Other payment processors use a closed loop system, and some will allow accounts for the cannabis industry – they just don’t advertise the fact. Bitcoins have also become popular among merchants.

However, there has been a slight shift with credit unions accepting accounts; Credit unions are likely to accept more cannabis merchants in the future, according to the Credit Union Journal by permitting the use of cashless ATMs.

The industry could be further helped if proposed changes to the banking laws are passed.

Are Banking Laws Changing?

As detailed in the Cannabist recently, Congressman Ed Perlmutter has announced plans for the Secure and Fair Enforcement Banking Act, which would permit banks to cater for marijuana businesses.

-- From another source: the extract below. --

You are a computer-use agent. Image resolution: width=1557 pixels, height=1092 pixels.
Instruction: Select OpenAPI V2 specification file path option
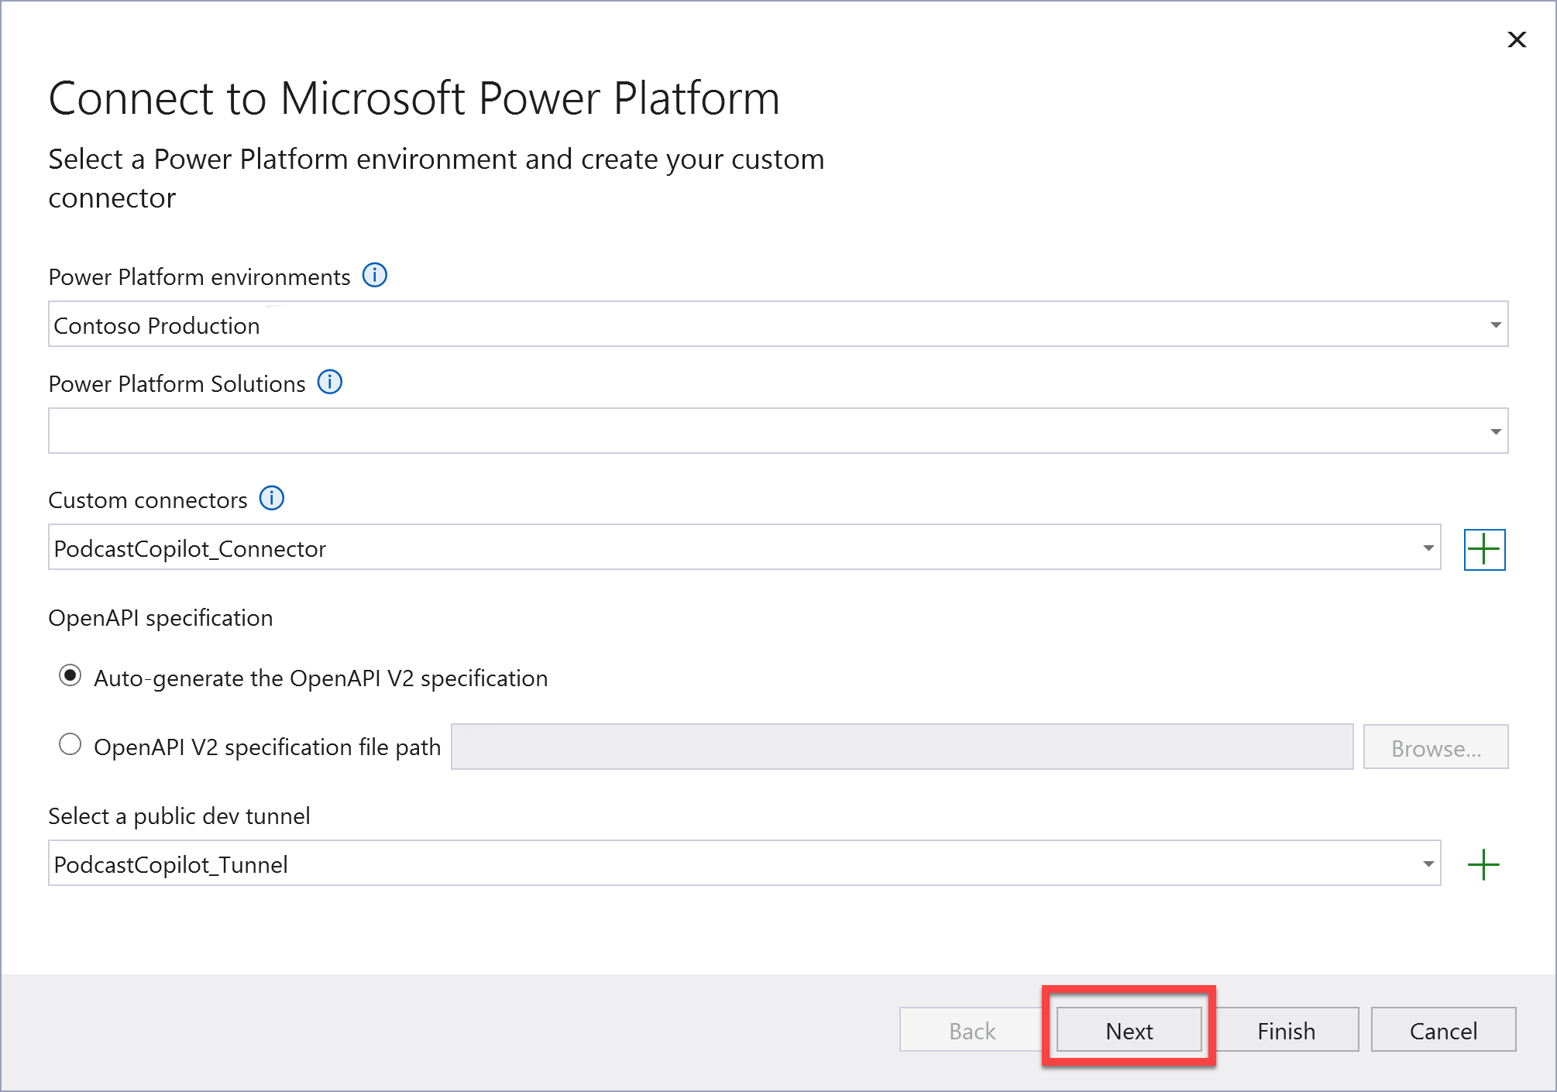click(70, 745)
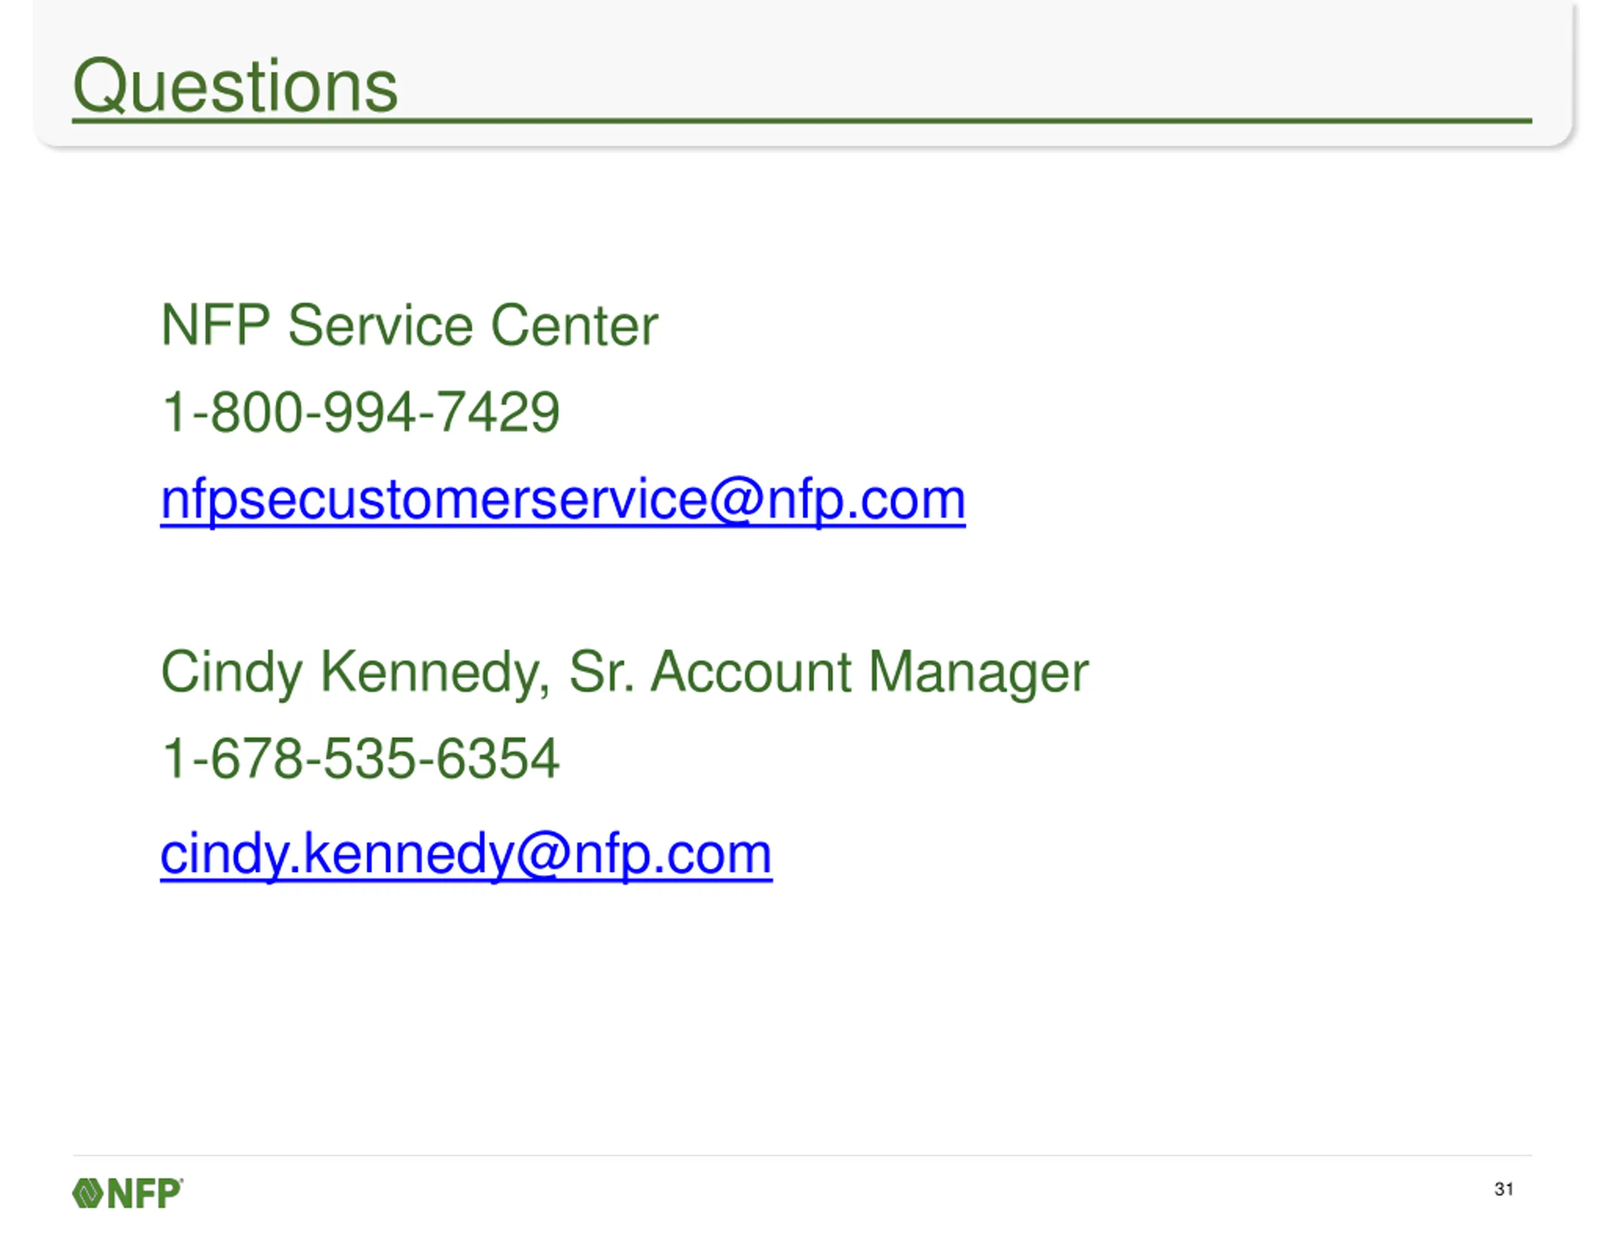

The industry has also received some support from Senator Elizabeth Warren. Along with nine other senators, Senator Warren signed a letter addressed to the Financial Crimes Enforcement Network urging it to issue guidance that would allow banks to work more easily with merchants in the cannabis sector; among the reasons Senator Warren has spoken out on the need for better access to banking is the security dilemma cannabis business owners can face.

The Future of Payment Processing for Marijuana Businesses

The Marijuana Business Access to Banking Act offered hope back in 2015 when the Obama government was still in power.  The bill offered “A safe harbor for depository institutions providing financial services to a marijuana-related legitimate business,” but the bill doesn’t resolve some of the major issues involving payment processing/banking for the cannabis industry.

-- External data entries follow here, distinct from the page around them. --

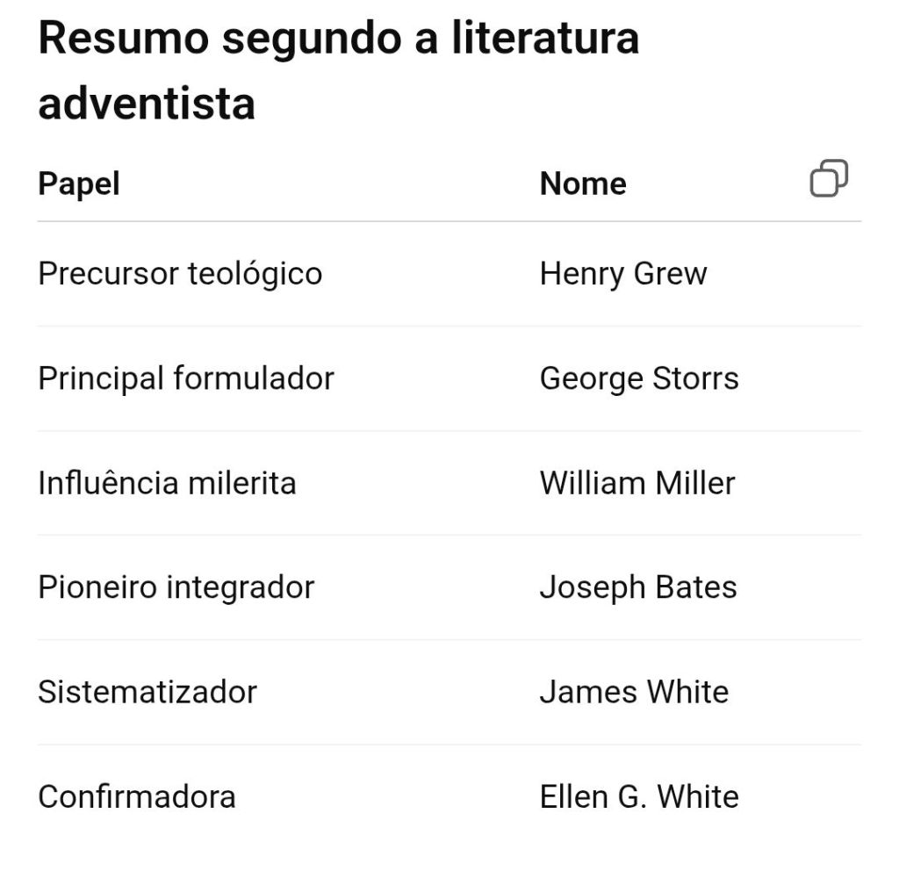Viewport: 899px width, 871px height.
Task: Click the 'Papel' column header
Action: pyautogui.click(x=79, y=184)
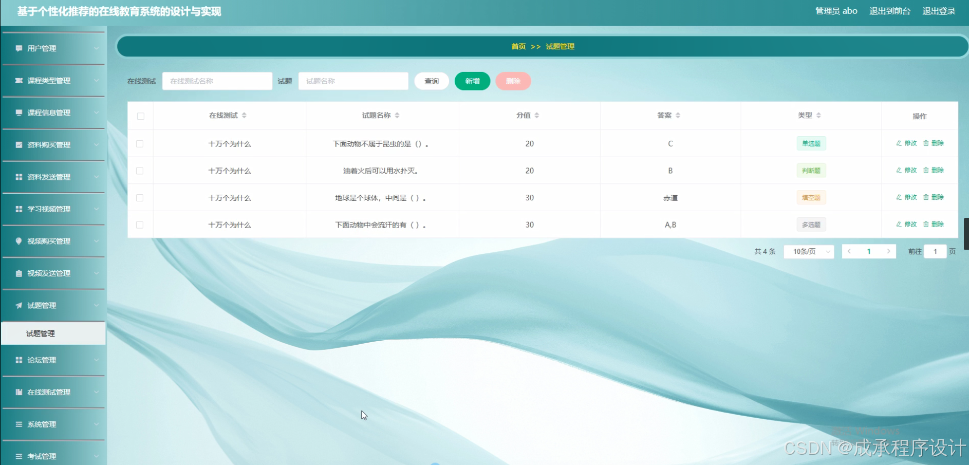969x465 pixels.
Task: Check the select-all checkbox in table header
Action: pos(141,116)
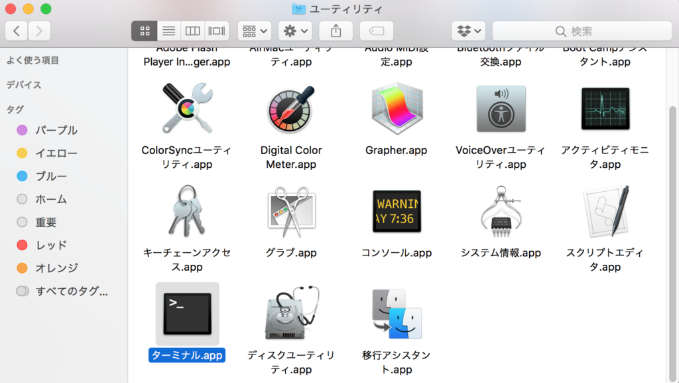
Task: Open すべてのタグ in the sidebar
Action: (72, 291)
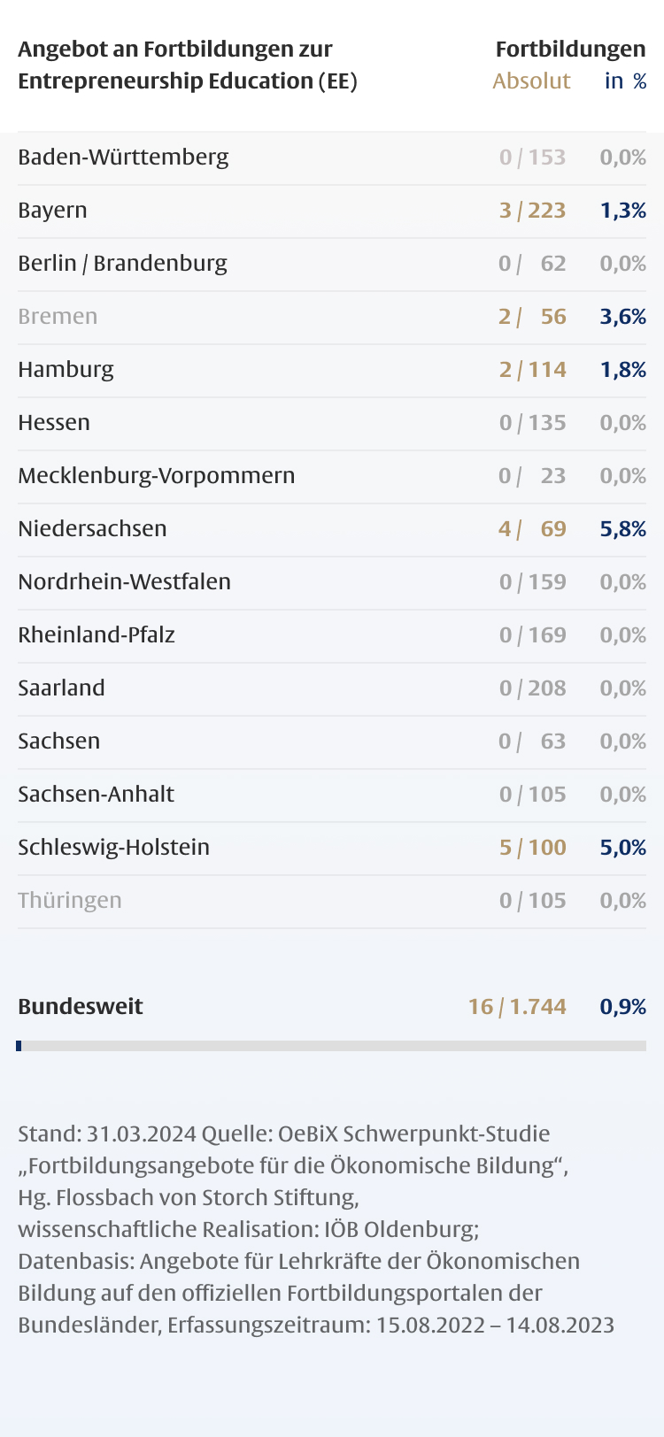
Task: Click the Bundesweit progress bar
Action: click(x=331, y=1046)
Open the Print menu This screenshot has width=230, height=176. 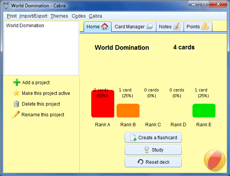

One of the biggest problems remains the contrast between state and federal laws, but there are signs that this might be resolved over time. California – where the use of cannabis is legalized – has established a working group to smooth over these conflicts and perhaps provide more options for merchants in the future.


At a time when the cannabis industry in the U.S. is undergoing significant changes in the terms of acceptability, the sector is still hindered by a lack of access to payment processing and banking facilities. Further, the election of a Trump government has also left a question mark over whether the industry will face a further crackdown and yet more uncertainty.

However, there are also signs of positive changes with Senator Warren and Congressman Ed Perlmutter pushing for legislative changes in the sector that will allow the cannabis industry easier access to banking.